Si la mayoría de los actores reconoció, después del partido de ayer, que la derrota en la ida prácticamente sentenció las chances de ingresar al selecto grupo de los diez mejores, no hay demasiado que agregar. El técnico y los futbolistas que realizaron el análisis coincidieron en que el choque de ida fue clave para Guaraní. Allí, el equipo cayó 5-2 y quedó obligado en el desquite de ayer a marcar al menos tres goles para forzar los penales con Gimnasia y Tiro.
A pesar de que en la semana, el plantel jamás admitió que la llave era complicada, el exiguo 1-0 que logró ayer Guaraní lo dejó en el umbral para meterse entre los finalistas del Apertura. Hubo ganas en el local, fundamentalmente en el segundo tiempo, pero se topó con Gimnasia, que sabe cuál es su libreto dentro de la cancha y cuenta con valores especialistas para jugar este tipo de partidos, por ejemplo el arquero Valdiviezo.
Así Guaraní se quedó con las ganas de redondear un torneo, que en líneas generales fue satisfactorio, con un DT que tomó el mando en plena competencia y rápidamente intentó trasladar su idea ante la necesidad de sumar puntos.
Y precisamente lo que pregona Hugo Castillo no se vio ayer en el campo de juego.
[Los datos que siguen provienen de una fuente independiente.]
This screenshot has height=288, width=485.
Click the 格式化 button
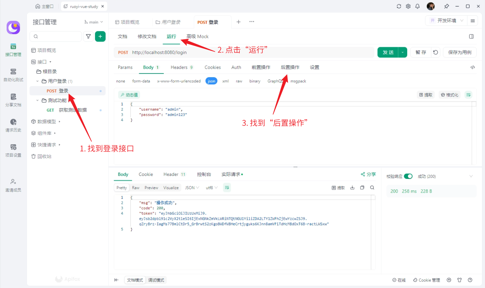point(449,95)
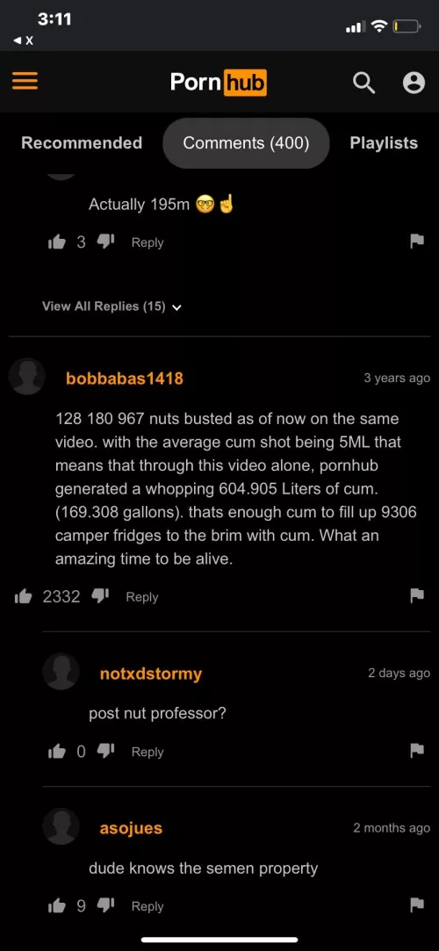Dislike the bobbabas1418 comment
439x951 pixels.
(x=100, y=596)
La primera parte mostró a Guaraní lejos del protagonismo que asumió cuando actúa como local, con Guido Barreyro demasiado recostado sobre la izquierda y sin alguien que tome el control del balón para calmar tanta presión y ansiedad por llegar al arco contrario.
Gimnasia y Tiro hizo un muy buen primer tiempo. A tal punto que Morínigo, de paso franjeado en la temporada pasada, cumplió un buen trabajo en los 45 iniciales, algo que llamativamente nunca hizo en el equipo misionero. Aunque hubo dos nombres que se encargaron de manejar los hilos, hacer la pausa y jugar con la desesperación local: Issa y Cartello. El primero desde el círculo central, el restante, por el carril izquierdo.
Y ante tanta confusión local en la parte inicial, Gimnasia fue el que estuvo más cerca con una caricia al balón de Cartello que pegó en el travesaño y un remate de Morínigo que contuvo Ponzio.
El replanteo llegó de inmediato una vez que se bajó el telón de los 45 minutos iniciales. Gabriel Albarracín y el Pelado Enrique saltaron el campo de juego para equilibrar la zona media. Este último, con chispazos, fue el que contribuyó para jugar más limpio y, aún con deficiencias, el local llegó con mayor peligro. Primero con un zurdazo del propio Enrique que se fue apenas afuera al minuto del complemento. Luego, a los 12′ Barreyro asestó de zurda, pero Cabrera evitó la caída de la valla de Valdiviezo. Y a los 15′ en la primera que tocó, el paraguayo Velázquez mandó a la red un zurdazo colocado.
Se encendieron las luces en Guaraní, algo que contrastó con el tiempo, aunque Plaza y Zambrano sacaron todo desde lo alto y redondearon una tarde muy buena.
Así, el escenario comenzó a complicarse, aunque pudo alterarse si el árbitro Pegoraro sancionaba el penal de Valdiviezo a Gabriel Albarracín (la jugada terminó con una chilena de Velázquez rechazada por un defensor).
Gimnasia se refugió más cerca del arquero, se excedió en hacer tiempo ante la pasividad del árbitro, y pudo haber acertado una contra pero no estuvo fino. Guaraní vio cómo se le iba el partido después de dos cabezazos, el primero de Tobías Albarracín al travesaño y luego, una palomita de Barreyro en soledad.
Lo que viene (pretemporada, refuerzos) será un buen parámetro para determinar si el equipo estará en condiciones de animar el Clausura e ir más allá. Por lo pronto, en este etapa que concluyó, dejó una aceptable impresión, más allá de lo de ayer.